Test: "The quick brown fox jumps over the lazy dog. How are you today?" (60 chars)

| Model       | CPU Speed         | GPU Speed (RTX 3080) | Real-time Factor |
| ----------- | ----------------- | -------------------- | ---------------- |
| XTTS v2     | \~15 chars/s      | \~150 chars/s        | 0.3× (GPU)       |
| Bark        | \~5 chars/s       | \~40 chars/s         | 0.1× (GPU)       |
| Kokoro      | \~200 chars/s     | \~800 chars/s        | **5× (GPU)**     |
| Fish Speech | \~80 chars/s      | \~500 chars/s        | **3× (GPU)**     |
| MeloTTS     | **\~500 chars/s** | \~2000 chars/s       | **12× (GPU)**    |

*Real-time factor > 1.0 means faster than playback speed*

### Time to Generate 1 Minute of Audio

| Model       | CPU      | RTX 3080 | A100    |
| ----------- | -------- | -------- | ------- |
| XTTS v2     | \~8 min  | \~30s    | \~10s   |
| Bark        | \~20 min | \~3 min  | \~45s   |
| Kokoro      | \~20s    | \~5s     | \~2s    |
| Fish Speech | \~45s    | \~8s     | \~3s    |
| MeloTTS     | **\~8s** | **\~2s** | **<1s** |

{% hint style="success" %}
**For real-time applications**: MeloTTS and Kokoro are the clear winners.

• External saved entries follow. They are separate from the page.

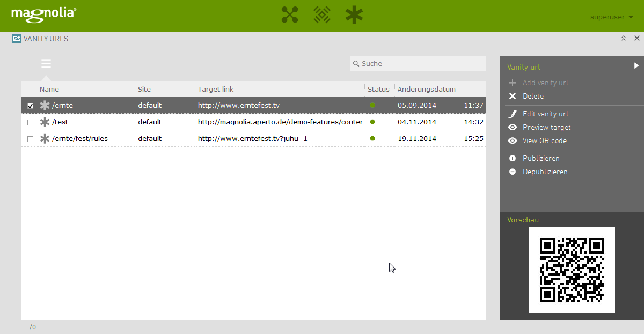Check the /test row checkbox

31,122
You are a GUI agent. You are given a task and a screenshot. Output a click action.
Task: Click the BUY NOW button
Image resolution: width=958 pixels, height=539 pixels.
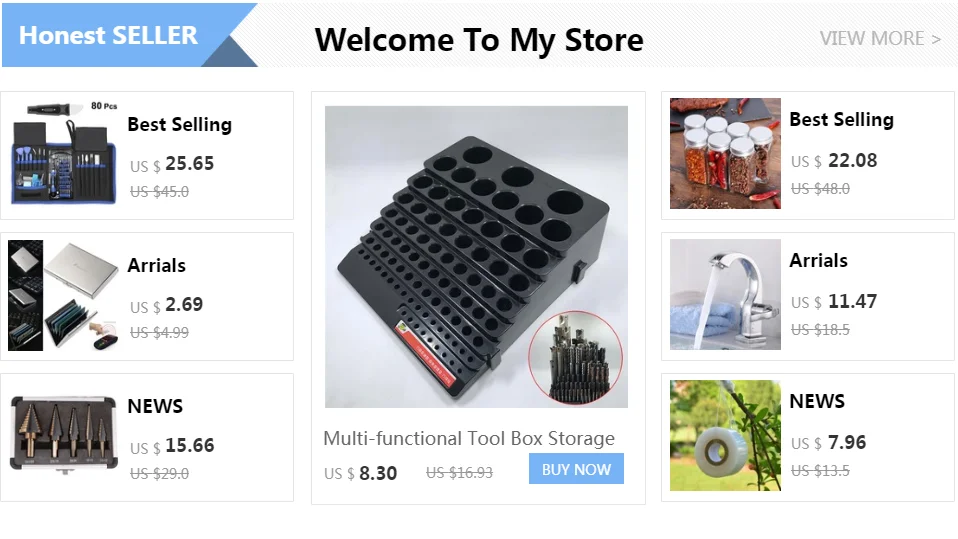coord(576,469)

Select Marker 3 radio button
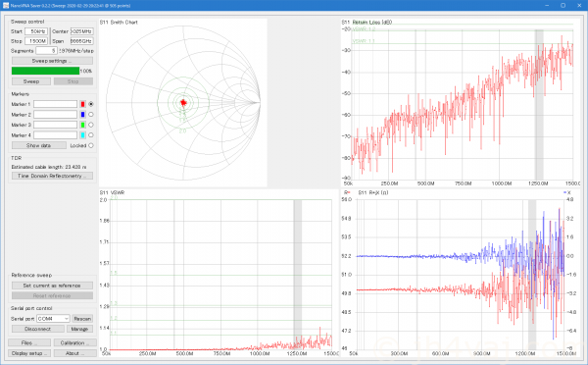[x=91, y=125]
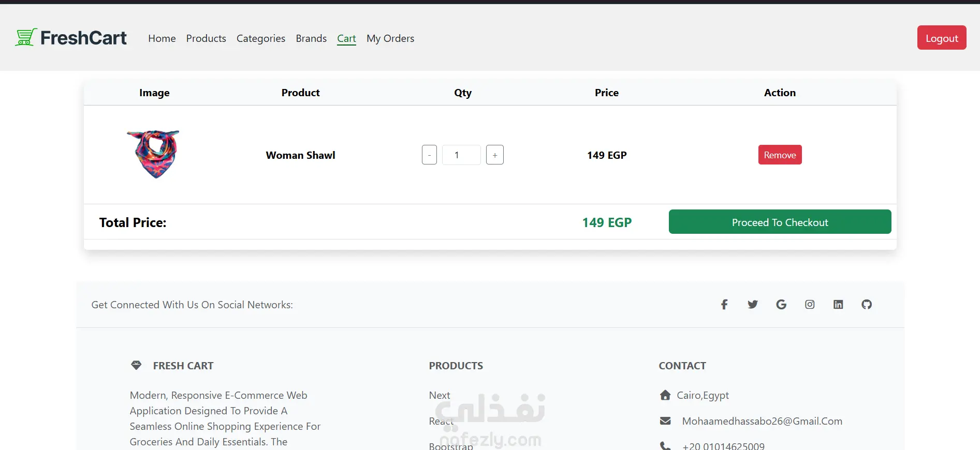Click the Google icon in footer
980x450 pixels.
[781, 305]
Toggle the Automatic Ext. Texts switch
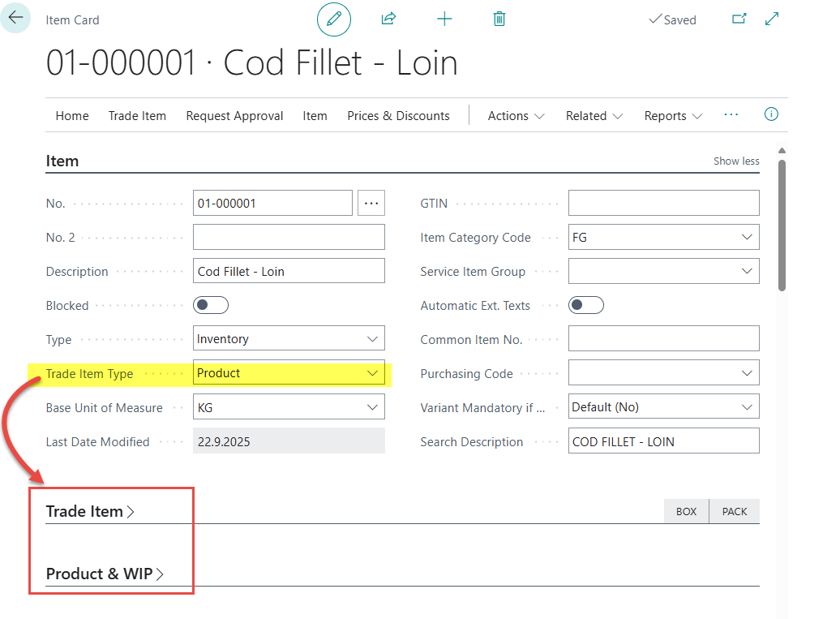840x619 pixels. 586,306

Both can generate speech faster than playback speed even on CPU.
{% endhint %}

***

## Language Support

### Supported Languages

| Model       | Languages | Notable                                                            |
| ----------- | --------- | ------------------------------------------------------------------ |
| XTTS v2     | 17        | EN, ES, FR, DE, IT, PT, PL, TR, RU, NL, CS, AR, ZH, JA, HU, KO, HI |
| Bark        | 10+       | EN, ZH, FR, DE, HI, IT, JA, KO, PL, PT, RU, ES, TR                 |
| Kokoro      | 2         | English (US/UK), Japanese (limited)                                |
| Fish Speech | 8         | EN, ZH, JA, KO, FR, DE, AR, ES                                     |
| MeloTTS     | 8         | EN (4 accents), ES, FR, ZH, JA, KO                                 |

### Language Quality Notes

| Model       | English   | Chinese  | Japanese | European  |
| ----------- | --------- | -------- | -------- | --------- |
| XTTS v2     | Excellent | Good     | Good     | Excellent |
| Bark        | Good      | Fair     | Fair     | Good      |
| Kokoro      | Excellent | ❌        | Limited  | ❌         |
| Fish Speech | Excellent | **Best** | Good     | Good      |
| MeloTTS     | Good      | Good     | Good     | Good      |

{% hint style="info" %}
**For Chinese TTS**: Fish Speech and MeloTTS are the best open-source options. Both handle tones and characters naturally.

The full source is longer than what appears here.